Task to carry out: Beginning with the line that contains "Toggle the regex search option (.*)", copy each subsequent line of the data below through the last one, including both ends but not the pictures.

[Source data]

====

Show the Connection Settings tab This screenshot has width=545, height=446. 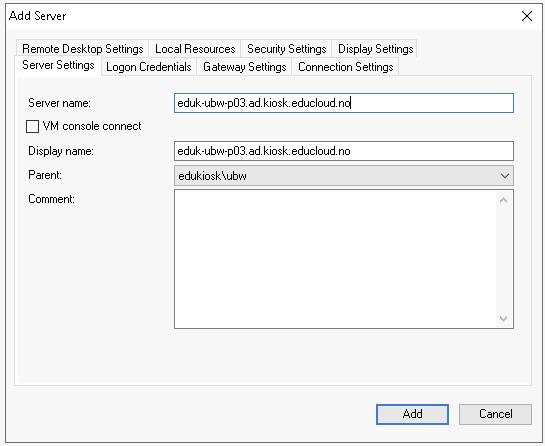pyautogui.click(x=345, y=67)
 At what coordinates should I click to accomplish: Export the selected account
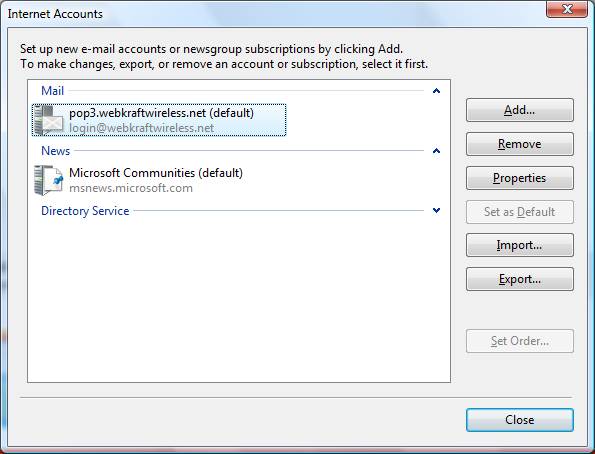(519, 279)
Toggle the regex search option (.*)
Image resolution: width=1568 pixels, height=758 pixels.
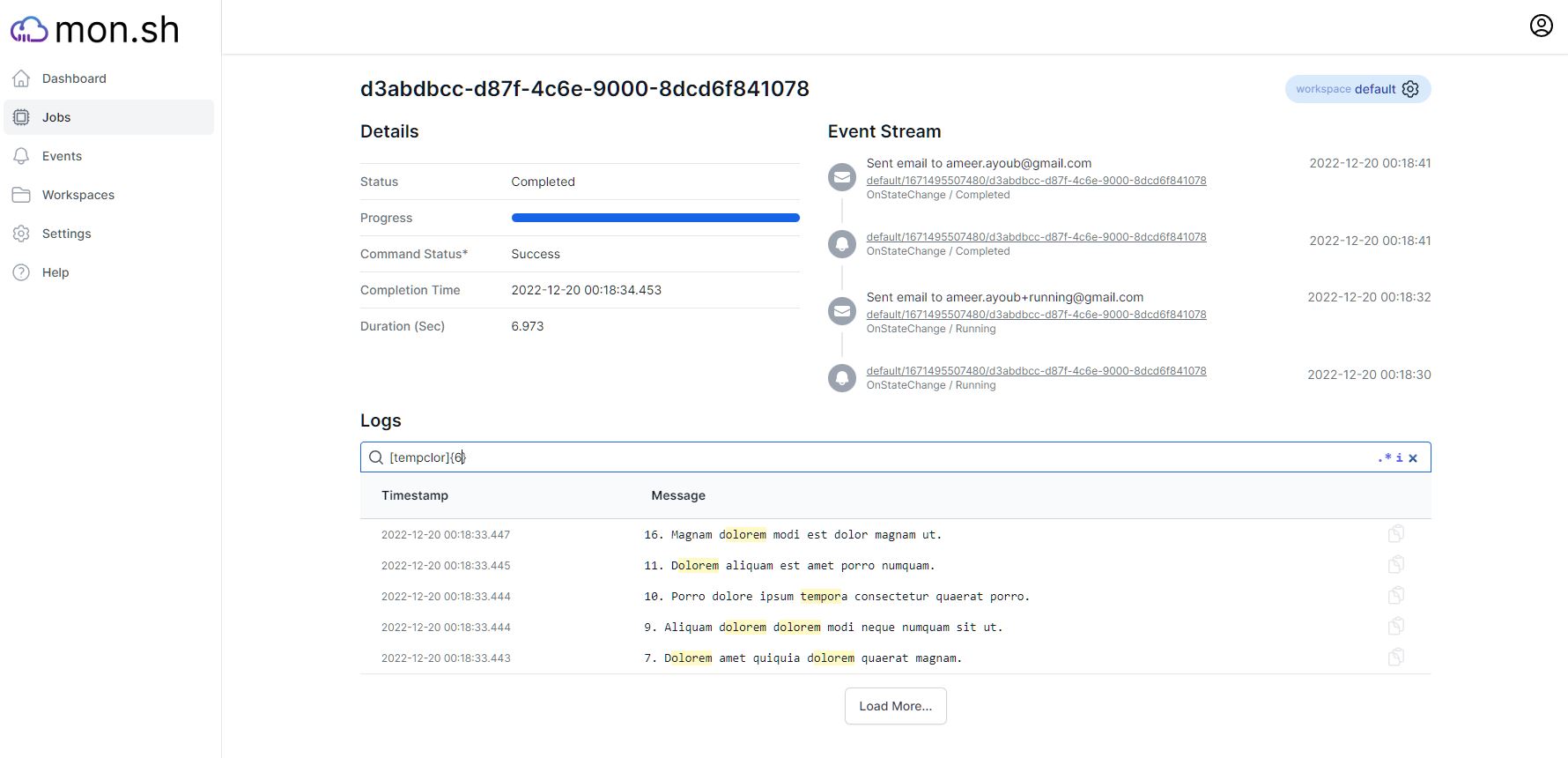[x=1384, y=457]
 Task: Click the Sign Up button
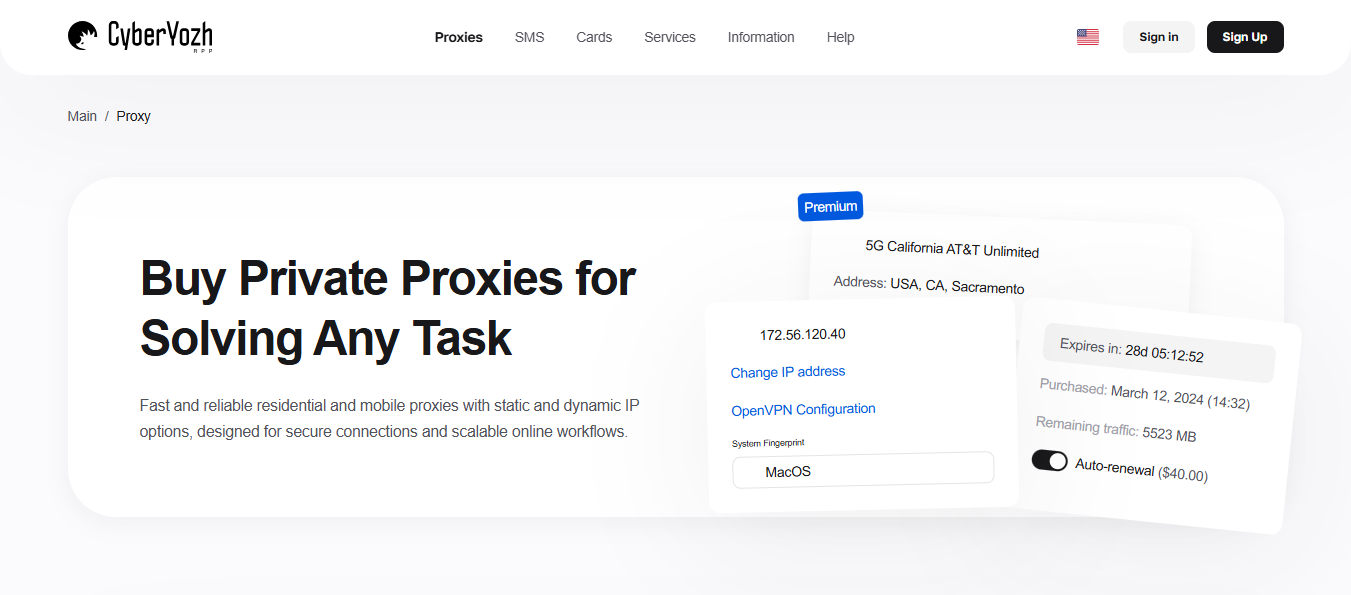[1244, 36]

====

Written response:
Toggle the regex search option (.*)
Image resolution: width=1568 pixels, height=758 pixels.
[x=1384, y=457]
 Task: Click the Sign Up button
[1244, 36]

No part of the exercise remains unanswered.